Is incarceration the best way to handle a situation like this? Attorney General Jeff Sessions seems to believe it is.
“I believe very strongly in enforcing gun laws,” Mr. Sessions said earlier this year. “I believe there’s no value in having them on the books if they’re not prosecuted.”
It’s not just words, either. Last year, Sessions directed federal prosecutors to focus their resources on gun crimes. In the three months following that directive, federal prosecutions for unlawful possession jumped by nearly a quarter. In the first nine months of 2017, federal gun prosecutions were up 15 percent.

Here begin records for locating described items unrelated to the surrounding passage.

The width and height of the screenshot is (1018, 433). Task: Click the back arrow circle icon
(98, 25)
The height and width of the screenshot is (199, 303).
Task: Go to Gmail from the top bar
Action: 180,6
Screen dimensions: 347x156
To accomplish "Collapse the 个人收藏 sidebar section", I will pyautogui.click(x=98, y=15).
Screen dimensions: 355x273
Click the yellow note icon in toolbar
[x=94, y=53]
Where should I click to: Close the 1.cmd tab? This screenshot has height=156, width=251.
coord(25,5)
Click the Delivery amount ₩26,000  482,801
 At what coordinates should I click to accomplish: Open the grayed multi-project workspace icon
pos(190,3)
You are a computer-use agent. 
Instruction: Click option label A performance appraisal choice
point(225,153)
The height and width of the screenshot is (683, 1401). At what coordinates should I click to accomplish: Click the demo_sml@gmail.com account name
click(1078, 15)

In the past, offenses involving a single person and a single gun — typically unlawful possession cases involving felons — were left to state and local prosecutors. Now, people convicted of firearms offenses constitute over 17 percent of federal prisoners. That’s the second-largest group after drug offenders.
Leaving low-level offenders to states allows federal law enforcement to go after interstate criminal networks and gun trafficking.

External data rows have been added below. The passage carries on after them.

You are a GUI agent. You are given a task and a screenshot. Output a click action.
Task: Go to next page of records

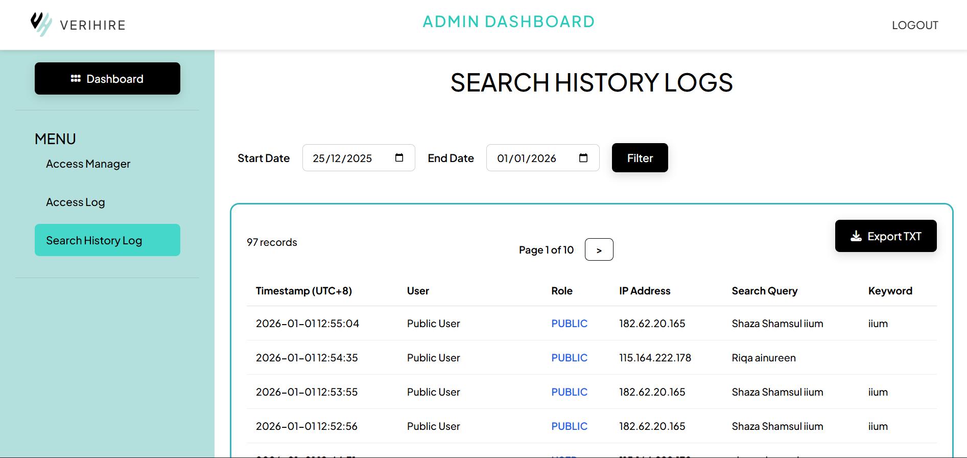pos(599,250)
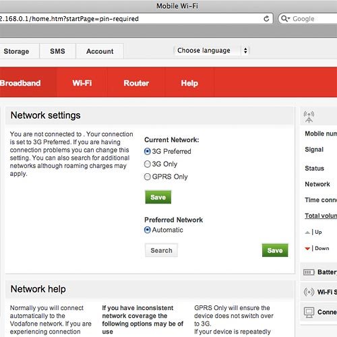Click the Wi-Fi broadcast icon in sidebar
The width and height of the screenshot is (337, 337).
pos(309,292)
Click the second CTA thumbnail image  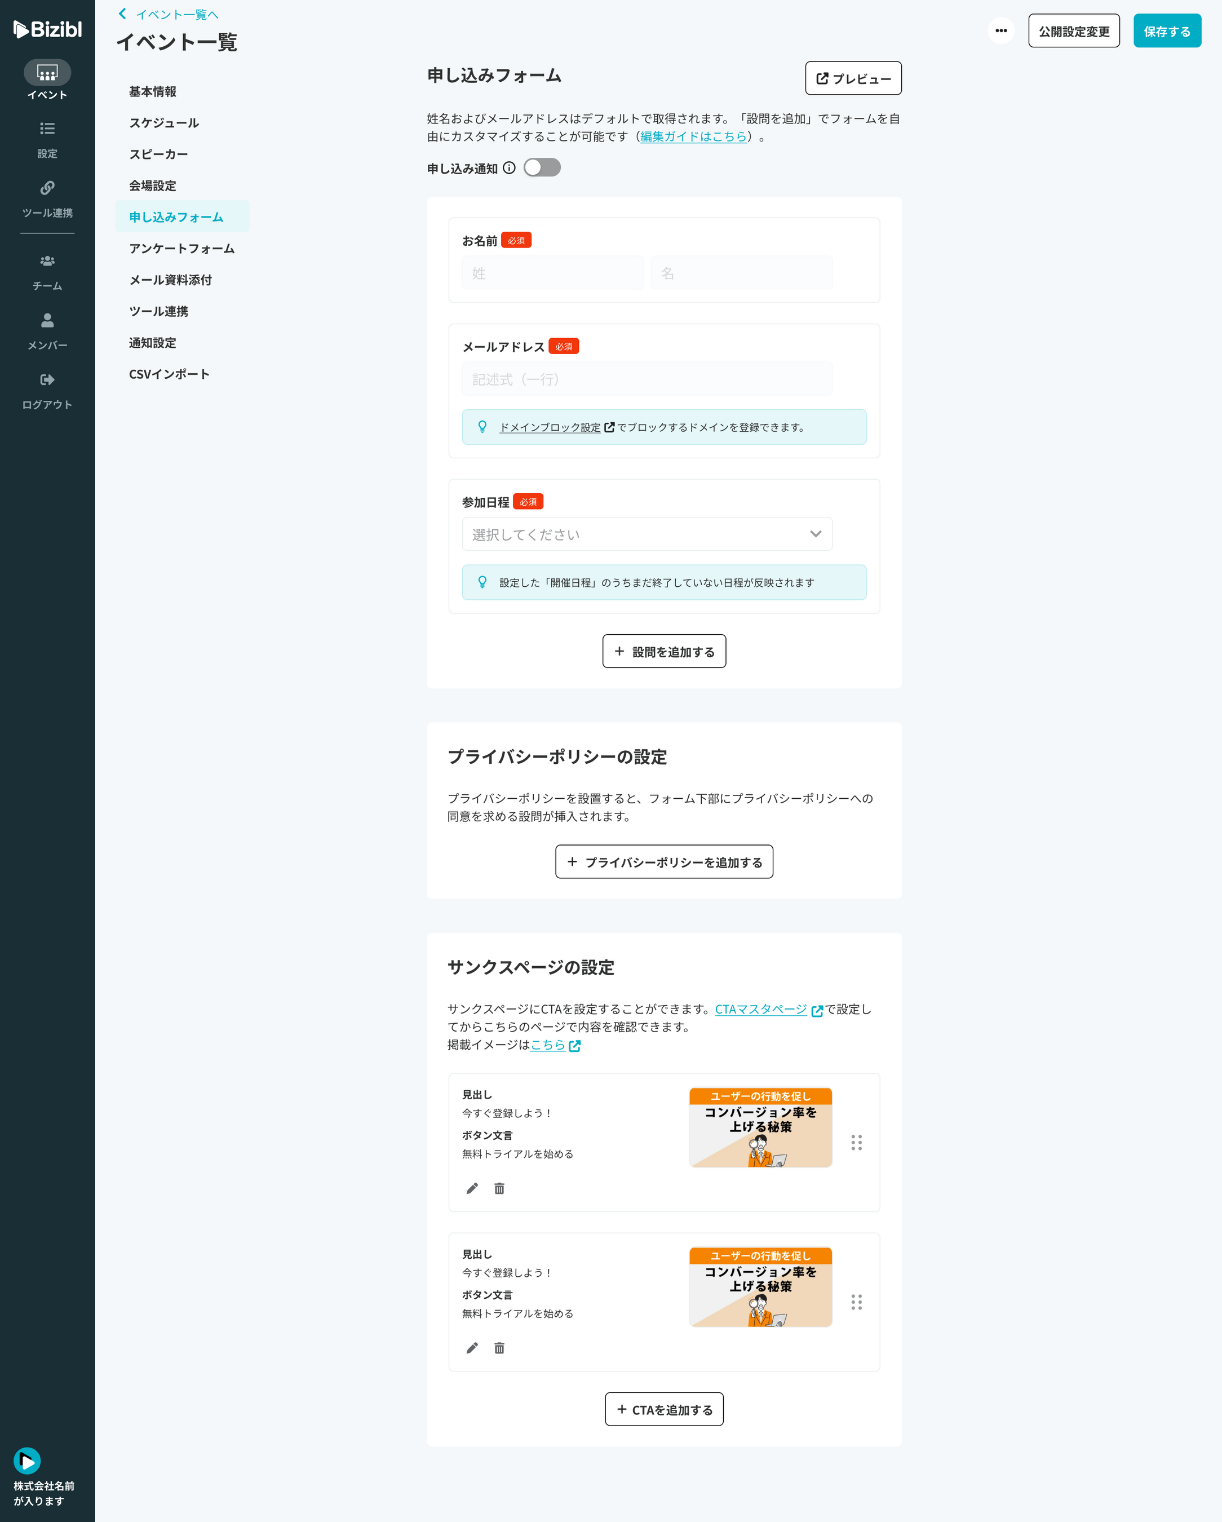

Many law enforcement officials would rather focus on more serious crimes. Doing that, they argue, does more to bring down the violent crime rate. Many criminal justice experts agree.
“Enforcement isn’t always the solution to those different types of crimes,” said a spokesperson for the Brennan Center for Justice. “The result might be to increase the federal prison population without a correlating reduction in crime.”
Whether Sessions’ directive will drive down the violent crime rate is unclear. The low-level offenders targeted for federal prosecution in 2017 are only now being tried and sentenced.
After the Feb. 14 school shooting in Florida, there is significant public pressure to strictly enforce gun laws in an effort to reduce the violence. Do you think focusing on unlawful possession of firearms by felons is the most effective use of federal resources?